Improved transcriptome assembly using a hybrid of long and short reads with StringTie

Short-read RNA sequencing and long-read RNA sequencing each have their strengths and weaknesses for transcriptome assembly. While short reads are highly accurate, they are rarely able to span multiple exons. Long-read technology can capture full-length transcripts, but its relatively high error rate often leads to mis-identified splice sites. Here we present a new release of StringTie that performs hybrid-read assembly. By taking advantage of the strengths of both long and short reads, hybrid-read assembly with StringTie is more accurate than long-read only or short-read only assembly, and on some datasets it can more than double the number of correctly assembled transcripts, while obtaining substantially higher precision than the long-read data assembly alone. Here we demonstrate the improved accuracy on simulated data and real data from Arabidopsis thaliana, Mus musculus, and human. We also show that hybrid-read assembly is more accurate than correcting long reads prior to assembly while also being substantially faster. StringTie is freely available as open source software at https://github.com/gpertea/stringtie.

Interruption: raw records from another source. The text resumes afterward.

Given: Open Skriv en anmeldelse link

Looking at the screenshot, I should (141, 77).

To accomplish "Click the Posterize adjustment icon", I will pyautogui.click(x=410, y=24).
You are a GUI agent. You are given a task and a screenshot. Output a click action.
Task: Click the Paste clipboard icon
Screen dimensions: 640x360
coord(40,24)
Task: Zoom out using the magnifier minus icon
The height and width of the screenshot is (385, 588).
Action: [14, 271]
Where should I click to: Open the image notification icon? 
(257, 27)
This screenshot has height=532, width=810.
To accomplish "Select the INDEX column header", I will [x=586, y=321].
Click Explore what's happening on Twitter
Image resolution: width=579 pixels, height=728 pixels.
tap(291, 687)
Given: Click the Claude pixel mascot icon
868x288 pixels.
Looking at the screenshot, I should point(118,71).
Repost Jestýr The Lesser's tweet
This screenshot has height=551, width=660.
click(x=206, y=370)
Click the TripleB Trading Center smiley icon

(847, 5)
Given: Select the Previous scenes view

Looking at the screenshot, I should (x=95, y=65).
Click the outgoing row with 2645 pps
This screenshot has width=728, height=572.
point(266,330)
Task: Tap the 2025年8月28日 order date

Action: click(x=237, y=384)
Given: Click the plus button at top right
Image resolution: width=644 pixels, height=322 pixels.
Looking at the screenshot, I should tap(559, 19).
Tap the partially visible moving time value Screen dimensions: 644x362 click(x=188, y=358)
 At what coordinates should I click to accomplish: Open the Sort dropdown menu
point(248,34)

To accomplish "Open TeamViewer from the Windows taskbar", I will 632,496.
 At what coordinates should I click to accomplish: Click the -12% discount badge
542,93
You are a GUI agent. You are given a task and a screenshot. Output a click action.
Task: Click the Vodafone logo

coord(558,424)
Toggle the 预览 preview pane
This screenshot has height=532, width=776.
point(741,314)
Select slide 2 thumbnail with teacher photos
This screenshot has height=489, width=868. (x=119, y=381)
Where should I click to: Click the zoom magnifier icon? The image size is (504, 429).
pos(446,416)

Identifying the genes that are active in a cell is a critical step in studying cell development, disease, the response to infection, the effects of mutations, and much more. During the last decade, high-throughput RNA-sequencing data have proven essential in characterizing the set of genes expressed in different cell types and conditions, which has driven a strong need for highly efficient, scalable and accurate computational methods to process these data. As sequencing costs have dropped, ever-larger experiments have been designed, often capturing hundreds of millions or even billions of reads in a single study. These enormous data sets require highly efficient and accurate computational methods for analysis, and they also present opportunities for discovery. Recently developed long-read technology now allows researchers to capture entire transcripts in a single long read, enabling more accurate reconstruction of the full exon-intron structure of genes, although these reads have higher error rates and higher costs. In this study we use the high accuracy of short reads to correct the alignments of long RNA reads, with the goal of improving the identification of novel gene isoforms, and ultimately our understanding of transcriptome complexity.